When we launched Solace PubSub+ Cloud, we started collecting all kinds of metrics so we could understand how people were using it, and be ready when it came time to start billing based on usage
We chose Elasticsearch for storage as we trusted its powerful search capabilities and scalability. In doing so we seriously undervalued its Java API. Although it is generally just a facade for Elasticsearch’s REST API, one particularly clever feature has been giving us the ability to quickly build and modify our metrics microservice without compromising robustness.
When we first started using Elasticsearch, we built queries in a pretty straightforward way:
BoolQueryBuilder() .must(QueryBuilders.termQuery("metricName", "Host")) .must(QueryBuilders.termQuery("metricType", "DiskSpace")) .must(QueryBuilders.termQuery("organizationId", organizationId)) .must(QueryBuilders.rangeQuery("startTime").gte(startTime)) .must(QueryBuilders.rangeQuery("endTime").lte(endTime));
We eventually realized that we usually had to add an organization’s ID and a time range to the query, so we abstracted that out and just required the metric-specific part of the query to be given.
This worked at first, but we didn’t want to have to edit code every time we needed to calculate a new metric or tweak an existing one.
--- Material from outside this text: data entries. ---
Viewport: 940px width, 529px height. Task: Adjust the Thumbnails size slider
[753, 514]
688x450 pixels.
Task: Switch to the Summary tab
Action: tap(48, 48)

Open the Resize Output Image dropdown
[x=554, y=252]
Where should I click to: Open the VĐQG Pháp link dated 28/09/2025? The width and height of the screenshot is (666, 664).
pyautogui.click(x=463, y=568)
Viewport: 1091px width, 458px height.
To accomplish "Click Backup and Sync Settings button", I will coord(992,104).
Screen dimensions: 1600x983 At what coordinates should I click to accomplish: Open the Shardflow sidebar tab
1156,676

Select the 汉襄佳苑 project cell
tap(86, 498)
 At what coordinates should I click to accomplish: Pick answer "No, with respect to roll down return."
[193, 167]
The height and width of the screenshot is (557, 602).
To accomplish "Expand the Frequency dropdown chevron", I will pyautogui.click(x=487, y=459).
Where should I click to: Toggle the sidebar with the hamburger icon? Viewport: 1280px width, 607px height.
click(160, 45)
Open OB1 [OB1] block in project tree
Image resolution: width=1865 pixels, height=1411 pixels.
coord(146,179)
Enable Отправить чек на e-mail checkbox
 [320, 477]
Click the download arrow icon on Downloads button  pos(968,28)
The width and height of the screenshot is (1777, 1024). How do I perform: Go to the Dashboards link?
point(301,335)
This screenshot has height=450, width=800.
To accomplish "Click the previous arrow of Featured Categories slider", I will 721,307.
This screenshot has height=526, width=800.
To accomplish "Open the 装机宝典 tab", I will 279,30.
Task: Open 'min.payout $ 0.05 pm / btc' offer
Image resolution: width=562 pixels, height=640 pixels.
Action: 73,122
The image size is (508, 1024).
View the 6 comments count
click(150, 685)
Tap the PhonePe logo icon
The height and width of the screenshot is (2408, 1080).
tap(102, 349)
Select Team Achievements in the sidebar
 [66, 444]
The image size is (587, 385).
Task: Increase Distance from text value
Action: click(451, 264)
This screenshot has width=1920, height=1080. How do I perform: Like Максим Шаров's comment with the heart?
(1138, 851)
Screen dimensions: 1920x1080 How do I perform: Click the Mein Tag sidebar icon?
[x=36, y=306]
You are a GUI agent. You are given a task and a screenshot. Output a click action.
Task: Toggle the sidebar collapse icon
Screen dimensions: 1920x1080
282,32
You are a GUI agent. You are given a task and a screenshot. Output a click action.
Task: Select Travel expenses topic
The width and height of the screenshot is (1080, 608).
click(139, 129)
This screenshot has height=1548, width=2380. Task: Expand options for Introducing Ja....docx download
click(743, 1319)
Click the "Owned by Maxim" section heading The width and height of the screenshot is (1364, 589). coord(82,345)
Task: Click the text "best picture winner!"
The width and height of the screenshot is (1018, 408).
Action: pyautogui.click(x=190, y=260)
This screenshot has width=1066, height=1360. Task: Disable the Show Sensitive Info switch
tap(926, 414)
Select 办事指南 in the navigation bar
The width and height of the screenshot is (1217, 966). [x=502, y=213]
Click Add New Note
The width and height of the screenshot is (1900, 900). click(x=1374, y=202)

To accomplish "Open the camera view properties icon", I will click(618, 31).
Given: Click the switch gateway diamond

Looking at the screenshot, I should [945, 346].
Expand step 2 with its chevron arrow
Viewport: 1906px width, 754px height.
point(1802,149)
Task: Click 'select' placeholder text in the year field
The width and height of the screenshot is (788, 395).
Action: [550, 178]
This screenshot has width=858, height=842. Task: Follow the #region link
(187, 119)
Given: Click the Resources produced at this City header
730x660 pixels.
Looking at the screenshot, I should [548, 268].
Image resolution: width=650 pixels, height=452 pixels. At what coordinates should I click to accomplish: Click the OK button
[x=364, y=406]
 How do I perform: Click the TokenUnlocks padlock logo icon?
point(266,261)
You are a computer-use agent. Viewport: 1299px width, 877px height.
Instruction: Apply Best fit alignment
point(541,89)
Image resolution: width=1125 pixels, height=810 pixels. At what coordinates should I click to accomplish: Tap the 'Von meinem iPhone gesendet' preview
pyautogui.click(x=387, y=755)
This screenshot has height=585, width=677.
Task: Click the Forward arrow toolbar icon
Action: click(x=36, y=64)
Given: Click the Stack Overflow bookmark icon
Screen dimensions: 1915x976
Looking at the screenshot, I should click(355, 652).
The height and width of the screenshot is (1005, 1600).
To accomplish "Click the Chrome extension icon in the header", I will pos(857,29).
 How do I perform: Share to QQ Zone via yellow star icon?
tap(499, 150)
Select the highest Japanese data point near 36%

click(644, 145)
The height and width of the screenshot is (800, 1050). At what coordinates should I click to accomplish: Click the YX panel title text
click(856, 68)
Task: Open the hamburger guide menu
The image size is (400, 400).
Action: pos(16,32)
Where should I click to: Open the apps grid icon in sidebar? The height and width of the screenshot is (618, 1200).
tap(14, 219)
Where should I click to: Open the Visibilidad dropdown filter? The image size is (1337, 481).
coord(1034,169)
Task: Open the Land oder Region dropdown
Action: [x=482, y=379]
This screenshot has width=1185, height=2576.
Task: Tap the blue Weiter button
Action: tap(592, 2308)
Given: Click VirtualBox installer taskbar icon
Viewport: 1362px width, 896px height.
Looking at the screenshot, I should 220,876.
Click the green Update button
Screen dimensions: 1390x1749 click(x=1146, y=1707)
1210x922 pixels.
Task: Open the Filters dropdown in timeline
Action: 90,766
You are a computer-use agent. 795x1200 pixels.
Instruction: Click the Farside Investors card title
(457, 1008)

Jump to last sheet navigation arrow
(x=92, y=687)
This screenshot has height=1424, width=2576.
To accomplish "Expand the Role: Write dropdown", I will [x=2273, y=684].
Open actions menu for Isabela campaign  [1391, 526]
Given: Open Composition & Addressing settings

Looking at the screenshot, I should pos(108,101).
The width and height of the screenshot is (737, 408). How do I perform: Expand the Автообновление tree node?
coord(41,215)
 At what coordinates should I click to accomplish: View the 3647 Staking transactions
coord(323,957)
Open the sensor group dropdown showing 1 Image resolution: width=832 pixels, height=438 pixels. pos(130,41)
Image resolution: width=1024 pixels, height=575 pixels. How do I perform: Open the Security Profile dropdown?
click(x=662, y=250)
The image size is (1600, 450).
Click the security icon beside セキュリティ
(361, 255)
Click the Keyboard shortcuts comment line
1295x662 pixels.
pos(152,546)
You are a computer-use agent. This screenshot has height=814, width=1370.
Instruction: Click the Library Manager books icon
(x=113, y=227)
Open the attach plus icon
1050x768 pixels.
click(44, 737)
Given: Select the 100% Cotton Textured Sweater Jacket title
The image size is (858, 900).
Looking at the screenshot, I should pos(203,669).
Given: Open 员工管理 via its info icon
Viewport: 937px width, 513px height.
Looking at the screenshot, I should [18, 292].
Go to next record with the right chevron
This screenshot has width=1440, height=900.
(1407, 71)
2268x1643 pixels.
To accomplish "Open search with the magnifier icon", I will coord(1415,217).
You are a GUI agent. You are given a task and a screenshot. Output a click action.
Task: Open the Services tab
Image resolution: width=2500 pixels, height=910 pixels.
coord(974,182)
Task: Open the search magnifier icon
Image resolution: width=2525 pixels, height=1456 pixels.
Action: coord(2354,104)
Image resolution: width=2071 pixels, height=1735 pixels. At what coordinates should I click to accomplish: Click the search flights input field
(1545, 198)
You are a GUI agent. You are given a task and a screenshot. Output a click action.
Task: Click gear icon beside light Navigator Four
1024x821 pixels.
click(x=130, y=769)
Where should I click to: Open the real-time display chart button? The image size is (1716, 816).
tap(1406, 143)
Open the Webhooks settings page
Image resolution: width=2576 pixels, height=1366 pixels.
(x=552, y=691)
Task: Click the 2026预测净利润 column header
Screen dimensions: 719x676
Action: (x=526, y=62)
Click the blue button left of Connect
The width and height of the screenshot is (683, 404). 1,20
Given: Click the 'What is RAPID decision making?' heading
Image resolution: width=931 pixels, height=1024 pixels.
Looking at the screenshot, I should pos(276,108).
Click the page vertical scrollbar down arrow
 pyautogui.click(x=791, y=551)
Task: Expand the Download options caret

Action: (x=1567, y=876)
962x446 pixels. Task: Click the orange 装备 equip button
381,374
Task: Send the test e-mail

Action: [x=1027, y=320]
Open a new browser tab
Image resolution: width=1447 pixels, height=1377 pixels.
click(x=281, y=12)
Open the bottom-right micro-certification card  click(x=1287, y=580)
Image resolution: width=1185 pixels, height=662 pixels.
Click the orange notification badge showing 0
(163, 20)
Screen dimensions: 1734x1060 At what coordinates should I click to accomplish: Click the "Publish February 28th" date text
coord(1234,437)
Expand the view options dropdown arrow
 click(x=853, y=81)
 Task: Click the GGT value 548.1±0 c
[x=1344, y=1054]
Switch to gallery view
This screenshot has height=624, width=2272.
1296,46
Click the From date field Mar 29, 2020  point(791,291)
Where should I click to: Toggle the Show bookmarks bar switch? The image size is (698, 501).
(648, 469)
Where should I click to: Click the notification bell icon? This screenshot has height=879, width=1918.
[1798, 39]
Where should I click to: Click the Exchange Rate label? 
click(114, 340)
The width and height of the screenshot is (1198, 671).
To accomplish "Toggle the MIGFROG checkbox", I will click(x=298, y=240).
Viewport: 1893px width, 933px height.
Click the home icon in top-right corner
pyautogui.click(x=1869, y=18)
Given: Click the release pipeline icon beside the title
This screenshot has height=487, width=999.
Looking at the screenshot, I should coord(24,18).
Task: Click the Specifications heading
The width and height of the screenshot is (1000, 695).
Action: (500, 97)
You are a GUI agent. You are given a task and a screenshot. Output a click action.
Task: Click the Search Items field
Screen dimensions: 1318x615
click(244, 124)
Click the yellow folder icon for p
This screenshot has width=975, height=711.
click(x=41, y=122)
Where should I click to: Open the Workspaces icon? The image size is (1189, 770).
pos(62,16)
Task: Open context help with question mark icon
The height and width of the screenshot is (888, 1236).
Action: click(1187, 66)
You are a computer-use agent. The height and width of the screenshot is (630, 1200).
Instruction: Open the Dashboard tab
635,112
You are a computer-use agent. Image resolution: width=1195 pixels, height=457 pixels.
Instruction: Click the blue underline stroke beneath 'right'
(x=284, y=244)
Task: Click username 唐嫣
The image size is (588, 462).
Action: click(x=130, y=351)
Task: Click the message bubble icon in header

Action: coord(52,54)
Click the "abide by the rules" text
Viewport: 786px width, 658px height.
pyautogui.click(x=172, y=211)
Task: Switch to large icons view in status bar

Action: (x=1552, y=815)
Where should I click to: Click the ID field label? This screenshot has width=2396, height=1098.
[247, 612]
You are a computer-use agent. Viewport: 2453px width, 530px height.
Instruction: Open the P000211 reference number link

This is when we discovered Elasticsearch’s Wrapper Query.
On the surface, this is simple functionality that lets you feed the QueryBuilder object a JSON string, like this:
{ "bool" : { "must" : [ { "terms" : { "metricName" : ["Host"] } }, { "terms" : { "metricType" : ["DiskSpace"] } } ] } }
Which you feed into the QueryBuilder like this:
QueryBuilders.wrapperQuery(json);
The next question is how to augment the query to search across organization IDs and time periods. One obvious approach would be to add a token somewhere in the JSON string to be replaced, but this is where the Elasticsearch API shines.
You may have noticed that the Wrapper Query is just another QueryBuilder, which means you get back a builder that you can simply add parameters to. This lets us reuse most of our abstractions related to adding organization ID and time periods to our metric queries:
BoolQueryBuilder() .must(QueryBuilders.wrapperQuery(json)) .must(QueryBuilders.termQuery("organizationId", organizationId)) .must(QueryBuilders.rangeQuery("startTime").gte(startTime)) .must(QueryBuilders.rangeQuery("endTime").lte(endTime));
And with this, we had our solution. We were able to easily create and update Elasticsearch queries without any code changes while reusing our well-tested abstractions for specifying known search parameters. We were also able to directly use our JSON files as queries to Elasticsearch’s REST API for easier testing and validation.
What do you think of this solution? Are there any other Elasticsearch API features we should have used? We are still learning and love hearing about new features and use cases.